▸ TASK GOAL
Write out exactly the lines below that run from the line containing "1260x439 pixels. At" through the last line of the records.

▸ Stored data
╭──
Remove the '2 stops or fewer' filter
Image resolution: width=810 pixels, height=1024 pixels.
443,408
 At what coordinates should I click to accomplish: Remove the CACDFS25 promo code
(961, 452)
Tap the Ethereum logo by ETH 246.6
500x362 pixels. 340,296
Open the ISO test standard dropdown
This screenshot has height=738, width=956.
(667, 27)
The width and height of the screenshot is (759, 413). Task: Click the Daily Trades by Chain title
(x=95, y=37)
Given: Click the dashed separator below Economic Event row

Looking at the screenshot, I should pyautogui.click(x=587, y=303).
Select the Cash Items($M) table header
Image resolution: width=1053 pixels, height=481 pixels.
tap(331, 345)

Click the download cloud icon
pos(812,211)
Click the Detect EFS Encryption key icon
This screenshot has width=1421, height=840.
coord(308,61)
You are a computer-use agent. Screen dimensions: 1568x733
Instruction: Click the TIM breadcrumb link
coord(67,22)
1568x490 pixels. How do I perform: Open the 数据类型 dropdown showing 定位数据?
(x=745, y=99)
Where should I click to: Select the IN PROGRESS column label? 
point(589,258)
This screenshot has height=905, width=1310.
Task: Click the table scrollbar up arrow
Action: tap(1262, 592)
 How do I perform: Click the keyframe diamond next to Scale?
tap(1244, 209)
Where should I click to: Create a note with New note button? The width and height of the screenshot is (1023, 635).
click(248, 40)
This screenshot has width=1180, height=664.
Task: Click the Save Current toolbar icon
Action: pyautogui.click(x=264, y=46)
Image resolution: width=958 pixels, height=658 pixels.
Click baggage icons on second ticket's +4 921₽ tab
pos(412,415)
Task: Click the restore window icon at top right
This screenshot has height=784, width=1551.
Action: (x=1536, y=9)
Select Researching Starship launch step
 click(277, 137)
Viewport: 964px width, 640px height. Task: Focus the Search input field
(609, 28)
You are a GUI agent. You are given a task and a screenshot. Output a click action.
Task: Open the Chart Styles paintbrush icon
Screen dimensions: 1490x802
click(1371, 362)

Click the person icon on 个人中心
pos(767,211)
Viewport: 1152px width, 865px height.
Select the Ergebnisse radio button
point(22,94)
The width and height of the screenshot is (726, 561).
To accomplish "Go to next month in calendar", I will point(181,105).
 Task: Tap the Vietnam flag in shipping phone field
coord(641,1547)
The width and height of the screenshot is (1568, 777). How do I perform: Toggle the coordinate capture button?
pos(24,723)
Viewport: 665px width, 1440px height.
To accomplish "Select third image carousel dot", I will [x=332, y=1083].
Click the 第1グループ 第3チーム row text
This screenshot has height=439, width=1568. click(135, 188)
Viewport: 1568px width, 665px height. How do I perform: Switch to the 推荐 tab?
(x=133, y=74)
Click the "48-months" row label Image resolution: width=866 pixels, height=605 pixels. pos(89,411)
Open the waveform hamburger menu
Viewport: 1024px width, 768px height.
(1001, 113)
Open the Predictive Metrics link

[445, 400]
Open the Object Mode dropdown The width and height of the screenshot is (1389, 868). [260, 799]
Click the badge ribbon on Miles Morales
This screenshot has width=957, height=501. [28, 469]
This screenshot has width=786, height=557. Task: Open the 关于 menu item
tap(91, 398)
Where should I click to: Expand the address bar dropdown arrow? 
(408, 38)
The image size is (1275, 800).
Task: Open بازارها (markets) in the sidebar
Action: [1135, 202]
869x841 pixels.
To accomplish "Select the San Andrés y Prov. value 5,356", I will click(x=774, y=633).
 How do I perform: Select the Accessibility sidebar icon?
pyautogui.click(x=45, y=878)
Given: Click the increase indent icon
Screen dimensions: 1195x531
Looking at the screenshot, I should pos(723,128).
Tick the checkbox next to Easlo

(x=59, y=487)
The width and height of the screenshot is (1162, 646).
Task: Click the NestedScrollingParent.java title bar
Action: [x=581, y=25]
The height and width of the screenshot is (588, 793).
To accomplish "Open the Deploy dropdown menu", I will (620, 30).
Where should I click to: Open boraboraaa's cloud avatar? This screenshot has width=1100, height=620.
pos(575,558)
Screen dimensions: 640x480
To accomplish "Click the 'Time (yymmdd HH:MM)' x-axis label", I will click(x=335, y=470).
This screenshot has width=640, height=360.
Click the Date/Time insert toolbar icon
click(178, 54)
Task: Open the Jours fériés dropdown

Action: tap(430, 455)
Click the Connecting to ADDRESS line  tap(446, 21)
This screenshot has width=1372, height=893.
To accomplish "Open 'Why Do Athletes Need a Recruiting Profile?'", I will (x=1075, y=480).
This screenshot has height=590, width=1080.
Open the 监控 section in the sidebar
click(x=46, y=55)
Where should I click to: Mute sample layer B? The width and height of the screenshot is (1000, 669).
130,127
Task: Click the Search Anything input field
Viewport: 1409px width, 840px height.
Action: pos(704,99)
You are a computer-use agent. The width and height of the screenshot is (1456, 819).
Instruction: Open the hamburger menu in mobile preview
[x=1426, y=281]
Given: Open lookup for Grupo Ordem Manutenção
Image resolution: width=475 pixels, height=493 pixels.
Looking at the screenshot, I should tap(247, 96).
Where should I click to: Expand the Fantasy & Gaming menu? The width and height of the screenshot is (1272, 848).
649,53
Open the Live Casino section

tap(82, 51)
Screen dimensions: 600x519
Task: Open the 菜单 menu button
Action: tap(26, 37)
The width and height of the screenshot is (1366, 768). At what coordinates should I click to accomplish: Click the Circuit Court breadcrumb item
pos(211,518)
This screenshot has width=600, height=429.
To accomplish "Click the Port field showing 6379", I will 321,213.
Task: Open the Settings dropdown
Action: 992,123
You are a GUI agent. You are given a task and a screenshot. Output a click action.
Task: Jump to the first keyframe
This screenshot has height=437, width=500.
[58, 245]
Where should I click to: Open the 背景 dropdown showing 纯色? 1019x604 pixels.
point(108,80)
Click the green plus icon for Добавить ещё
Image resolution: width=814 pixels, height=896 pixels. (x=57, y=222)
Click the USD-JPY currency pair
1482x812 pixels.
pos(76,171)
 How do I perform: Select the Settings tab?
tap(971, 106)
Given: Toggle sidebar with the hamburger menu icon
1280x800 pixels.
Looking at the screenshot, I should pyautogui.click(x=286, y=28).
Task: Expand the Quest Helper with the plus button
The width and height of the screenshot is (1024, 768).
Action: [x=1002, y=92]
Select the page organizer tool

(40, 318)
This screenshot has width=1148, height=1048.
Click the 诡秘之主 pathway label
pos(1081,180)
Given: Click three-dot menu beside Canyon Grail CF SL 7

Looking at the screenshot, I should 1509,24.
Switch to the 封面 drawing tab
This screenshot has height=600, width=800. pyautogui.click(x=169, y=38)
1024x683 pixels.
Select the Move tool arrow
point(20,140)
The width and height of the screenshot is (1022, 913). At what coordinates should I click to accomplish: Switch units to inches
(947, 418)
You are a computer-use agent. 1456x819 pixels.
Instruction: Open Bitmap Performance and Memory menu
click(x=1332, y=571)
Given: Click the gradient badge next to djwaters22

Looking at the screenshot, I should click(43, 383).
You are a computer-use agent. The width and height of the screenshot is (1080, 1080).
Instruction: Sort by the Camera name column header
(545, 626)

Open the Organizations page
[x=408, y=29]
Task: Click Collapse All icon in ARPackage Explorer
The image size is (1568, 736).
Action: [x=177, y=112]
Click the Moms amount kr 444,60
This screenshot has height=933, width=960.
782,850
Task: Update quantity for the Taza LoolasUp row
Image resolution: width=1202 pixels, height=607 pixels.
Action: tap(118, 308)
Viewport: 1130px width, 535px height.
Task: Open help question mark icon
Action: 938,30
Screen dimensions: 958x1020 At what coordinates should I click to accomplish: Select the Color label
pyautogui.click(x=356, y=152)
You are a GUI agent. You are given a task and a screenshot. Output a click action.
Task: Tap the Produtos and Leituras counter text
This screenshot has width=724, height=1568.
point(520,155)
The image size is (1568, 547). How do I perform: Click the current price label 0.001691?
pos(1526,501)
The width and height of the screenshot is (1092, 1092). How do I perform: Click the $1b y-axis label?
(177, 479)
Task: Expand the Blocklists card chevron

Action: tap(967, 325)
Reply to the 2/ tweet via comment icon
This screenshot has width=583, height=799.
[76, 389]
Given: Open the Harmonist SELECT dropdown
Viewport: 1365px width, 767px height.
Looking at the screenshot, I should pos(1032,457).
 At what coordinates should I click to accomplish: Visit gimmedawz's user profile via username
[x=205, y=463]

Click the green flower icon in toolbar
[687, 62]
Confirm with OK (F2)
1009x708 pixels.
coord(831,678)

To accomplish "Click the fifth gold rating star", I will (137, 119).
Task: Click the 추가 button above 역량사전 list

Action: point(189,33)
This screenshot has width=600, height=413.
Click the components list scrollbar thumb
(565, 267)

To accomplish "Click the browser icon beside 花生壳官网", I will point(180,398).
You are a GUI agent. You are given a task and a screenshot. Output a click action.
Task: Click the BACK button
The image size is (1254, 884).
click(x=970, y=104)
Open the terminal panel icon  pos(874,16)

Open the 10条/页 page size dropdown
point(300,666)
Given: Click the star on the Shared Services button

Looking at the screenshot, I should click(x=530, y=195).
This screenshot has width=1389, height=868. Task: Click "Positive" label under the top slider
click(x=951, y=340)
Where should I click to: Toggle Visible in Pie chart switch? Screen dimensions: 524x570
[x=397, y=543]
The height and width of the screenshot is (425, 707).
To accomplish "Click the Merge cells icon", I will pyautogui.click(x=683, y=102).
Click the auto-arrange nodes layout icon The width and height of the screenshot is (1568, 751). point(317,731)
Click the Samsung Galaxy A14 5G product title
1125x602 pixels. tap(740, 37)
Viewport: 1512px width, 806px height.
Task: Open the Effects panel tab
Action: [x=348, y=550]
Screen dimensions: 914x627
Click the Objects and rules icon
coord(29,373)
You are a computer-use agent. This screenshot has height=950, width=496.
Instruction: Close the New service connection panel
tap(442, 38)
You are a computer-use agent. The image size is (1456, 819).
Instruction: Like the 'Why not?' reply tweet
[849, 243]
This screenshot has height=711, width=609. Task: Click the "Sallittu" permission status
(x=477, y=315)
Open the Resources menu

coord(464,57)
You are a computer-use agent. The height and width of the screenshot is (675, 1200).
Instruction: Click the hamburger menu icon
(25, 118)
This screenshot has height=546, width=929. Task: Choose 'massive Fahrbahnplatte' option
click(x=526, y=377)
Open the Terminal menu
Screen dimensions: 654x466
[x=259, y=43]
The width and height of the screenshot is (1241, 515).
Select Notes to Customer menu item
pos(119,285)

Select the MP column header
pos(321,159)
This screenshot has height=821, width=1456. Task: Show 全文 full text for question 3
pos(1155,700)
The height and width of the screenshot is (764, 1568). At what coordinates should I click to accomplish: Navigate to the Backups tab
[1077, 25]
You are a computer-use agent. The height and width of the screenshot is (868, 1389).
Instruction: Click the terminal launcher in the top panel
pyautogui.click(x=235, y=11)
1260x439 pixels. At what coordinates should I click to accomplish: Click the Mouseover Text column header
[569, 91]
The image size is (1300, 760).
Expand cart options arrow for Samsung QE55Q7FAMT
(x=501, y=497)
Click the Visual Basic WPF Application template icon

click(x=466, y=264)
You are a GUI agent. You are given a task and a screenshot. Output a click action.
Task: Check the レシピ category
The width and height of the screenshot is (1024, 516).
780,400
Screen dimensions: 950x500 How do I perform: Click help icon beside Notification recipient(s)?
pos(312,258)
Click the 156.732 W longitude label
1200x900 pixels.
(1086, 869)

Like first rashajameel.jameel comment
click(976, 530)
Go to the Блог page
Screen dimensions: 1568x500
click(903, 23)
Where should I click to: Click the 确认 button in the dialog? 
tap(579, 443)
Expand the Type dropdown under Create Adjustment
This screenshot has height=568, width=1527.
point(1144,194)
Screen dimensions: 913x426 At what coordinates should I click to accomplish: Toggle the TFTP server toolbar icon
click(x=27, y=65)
╰──
▸ SOLUTION TO THIS TASK
1260x439 pixels. At what coordinates should I click to accomplish: Click the Mouseover Text column header
[569, 91]
The image size is (1300, 760).
Expand cart options arrow for Samsung QE55Q7FAMT
(x=501, y=497)
Click the Visual Basic WPF Application template icon

click(x=466, y=264)
You are a GUI agent. You are given a task and a screenshot. Output a click action.
Task: Check the レシピ category
The width and height of the screenshot is (1024, 516).
780,400
Screen dimensions: 950x500 How do I perform: Click help icon beside Notification recipient(s)?
pos(312,258)
Click the 156.732 W longitude label
1200x900 pixels.
(1086, 869)

Like first rashajameel.jameel comment
click(976, 530)
Go to the Блог page
Screen dimensions: 1568x500
click(903, 23)
Where should I click to: Click the 确认 button in the dialog? 
tap(579, 443)
Expand the Type dropdown under Create Adjustment
This screenshot has height=568, width=1527.
point(1144,194)
Screen dimensions: 913x426 At what coordinates should I click to accomplish: Toggle the TFTP server toolbar icon
click(x=27, y=65)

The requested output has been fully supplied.